Quem, no MUNDO, foi melhor que o PS hoje em Portugal?
Absolutamente NINGUÉM. Apesar de a política do PS ser péssima, mas a de todos os outros governos do País e do Mundo foram ou iguais ou piores, sendo maioritariamente piores.Um Abraço de
DD

Anónimo disse...

Caro DD:

O meu termo de comparação não é o atalho estalinista-maoista que urupou a designação de "comunista". também não p+rocuro o paraíso.
Apenas não sou um crente na eternidade do capitalismo.
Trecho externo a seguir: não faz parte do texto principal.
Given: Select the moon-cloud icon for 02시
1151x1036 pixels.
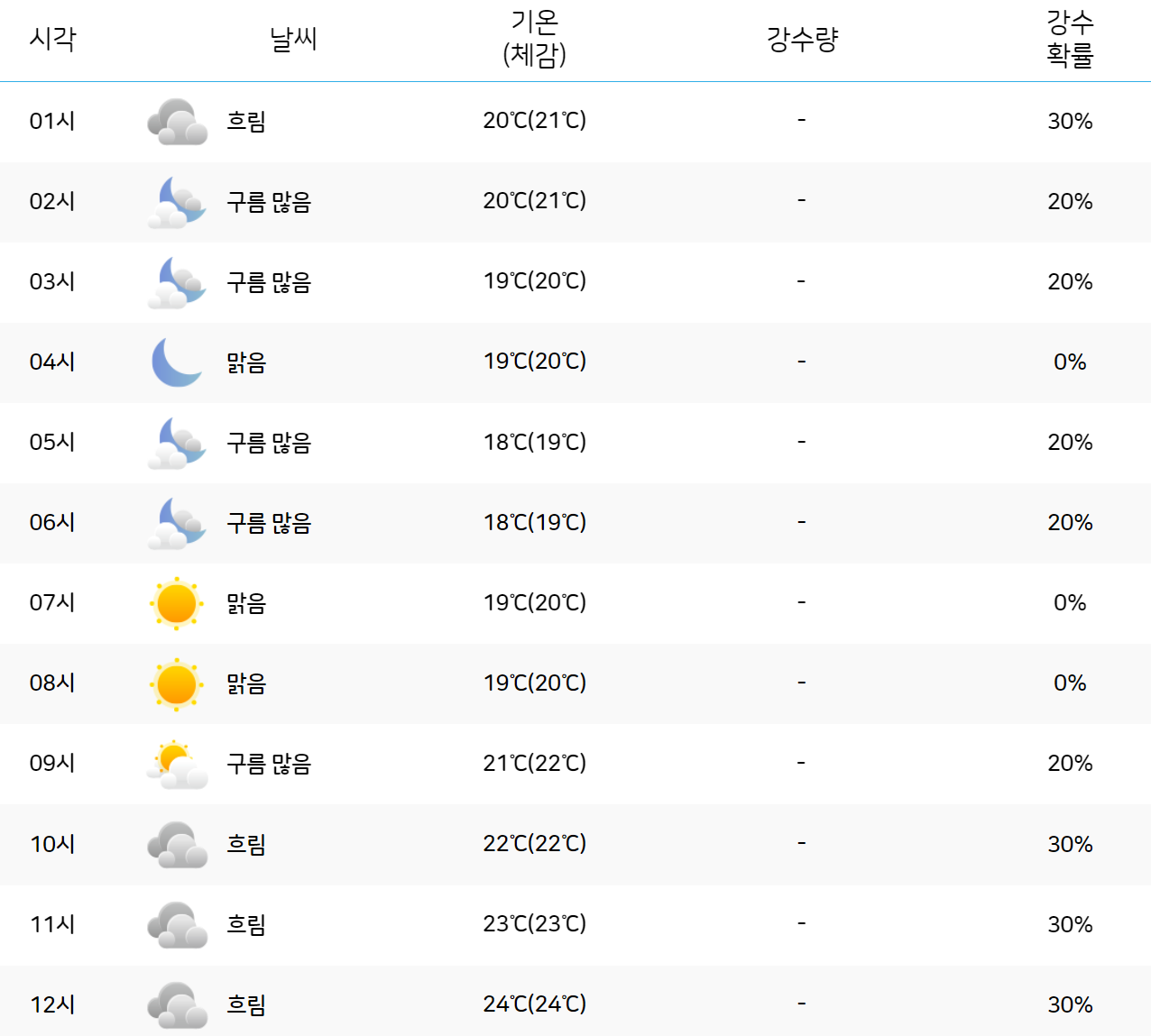Looking at the screenshot, I should [178, 202].
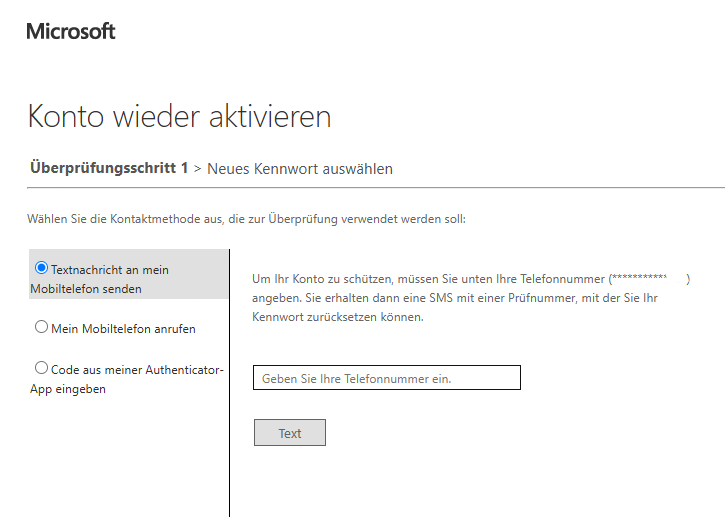Click the vertical divider beside options

(x=229, y=383)
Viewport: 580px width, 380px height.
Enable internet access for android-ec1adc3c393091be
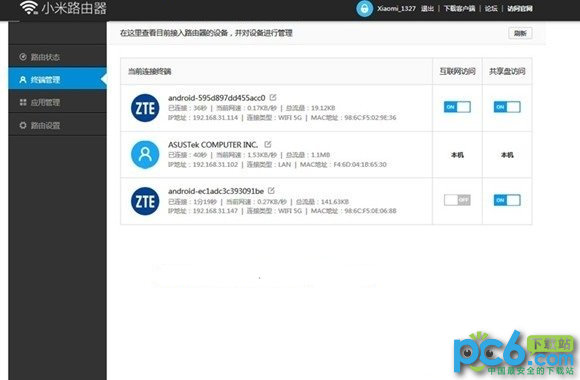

E sendo provável um pós-capitalismo luto, dentro da minha muinúscula medida, para que seja melhor.
De facto, um horizonte socialista é um horizone de esperança, mas no nosso dia a dia cada vez se inscreve com mais nitidez o preço exorbitante que a Humanidade paga em cada dia pela globalização capitalista, de que modestamente retiraram o último qualificaitvo.

Um abraço.
RN

Anónimo disse...

Anónimo disse... [ o mesmo do que o anterior, mas sem gralhas]

Caro DD:

O meu termo de comparação não é o atalho estalinista-maoista que usurpou a designação de "comunista".

Também não procuro o paraíso.

Apenas não sou um crente na eternidade do capitalismo. E, sendo provável um pós-capitalismo, luto, dentro da minha muinúscula medida, para que seja melhor.

De facto, um horizonte socialista é um horizone de esperança, mas no nosso dia a dia cada vez se inscreve com mais nitidez o preço exorbitante que a Humanidade paga em cada dia pela globalização capitalista, de que modestamente retiraram o último qualificaitvo.

Um abraço.
RN

Anónimo disse...

O BES demarcou-se das declarações.
Se não parece estúpido,peço desculpa.